Integration with other services
There are several "patterns" that can be adopted when integrating Step Functions with other services. Some examples are:
Request a response: Step Functions will progress to the next state as soon as a HTTP response is received.
Run a job: This pattern allows integrated services such as AWS Batch and AWS ECS to complete a job before the Step Functions move to the next state.
Activities: are used to associate applications hosted anywhere with a task in a state machine. The only requisite is that the application (worker) can make a HTTP request to the state machine. Workers poll the state machine for work by issuing a GetActivityTask request. When work is available the Step Functions will return a response that includes the input for the job and a Task Token which will be used to correlate the application's job result.
Callbacks: Step Functions invoke a service passing a Task Token. The execution of the state machine then pauses until another service calls back the Step Functions with the Task Token. A waiting task can be configured with a heartbeat timeout. In this case, the Task Token will be returned with one of the following API actions: SendTaskSuccess, SendTaskFailure, or SendTaskHeartbeat.
Gotchas
- The max size of the state for each transfer is 256KB. If the state is bigger it must be saved to S3. This limitation is similar to SQS.
- If workflow versioning is required, then it must be done manually. For example, one could redeploy using a different name, or could manually append a version number to the workflow name. This is in stark contrast with AWS Lambda where each upload automatically creates a new version and previous versions are still accessible.
- Updates to step functions will only apply to new executions, they won't impact executions that are already in progress.

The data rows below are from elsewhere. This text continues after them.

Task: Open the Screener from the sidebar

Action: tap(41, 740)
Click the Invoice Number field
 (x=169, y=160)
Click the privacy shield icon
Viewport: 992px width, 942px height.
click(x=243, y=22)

- Step Functions is not suitable for synchronous processing of a request where the client requires an immediate response.
- The 'at least once' guarantee of step functions within an Express Workflow requires the idempotency of each step.

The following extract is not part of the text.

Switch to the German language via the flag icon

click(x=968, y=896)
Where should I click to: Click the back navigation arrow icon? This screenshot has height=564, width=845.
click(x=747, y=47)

- There's no resume from failure out-of-the box therefore if you require this functionality this has to be designed and implemented into your workflow.

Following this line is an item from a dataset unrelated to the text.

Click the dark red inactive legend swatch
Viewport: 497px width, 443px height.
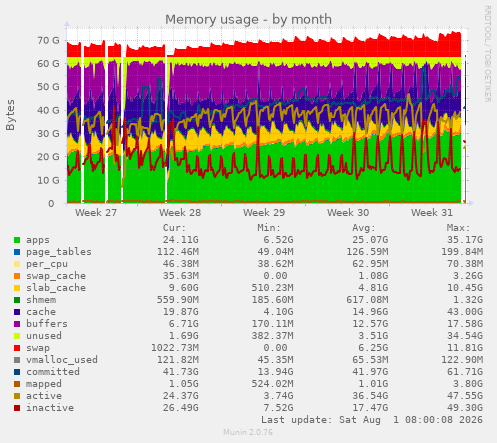pos(17,408)
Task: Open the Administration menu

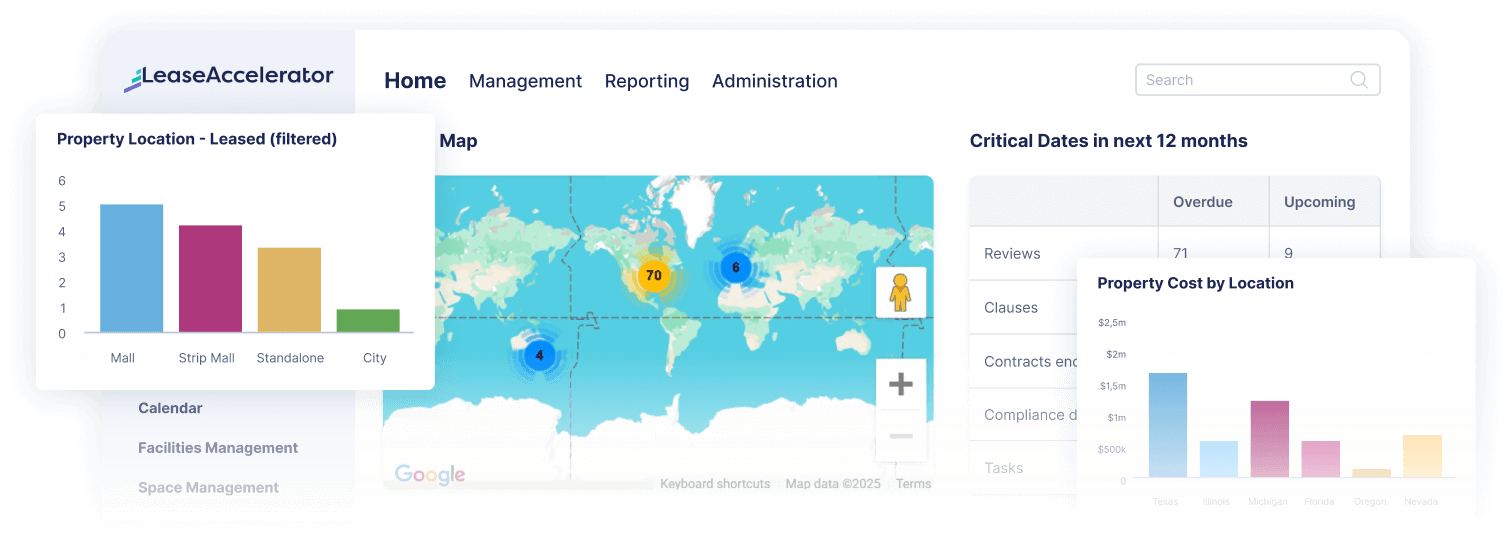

- Step functions can be locally tested in a Docker container however it may require a fair amount of configuring to set this up correctly. This article may provide a good starting point.
- State transition information for an existing workflow execution can only be viewed in Console and isn't accessible via APIs. If an application requires state transition information to be persisted this would have to be designed into the workflow.
- Step Functions can be nested which may create complex workflows which may be difficult to debug and cause unexpected side effects. When designing a workflow consideration should be made to keep it as simple as possible.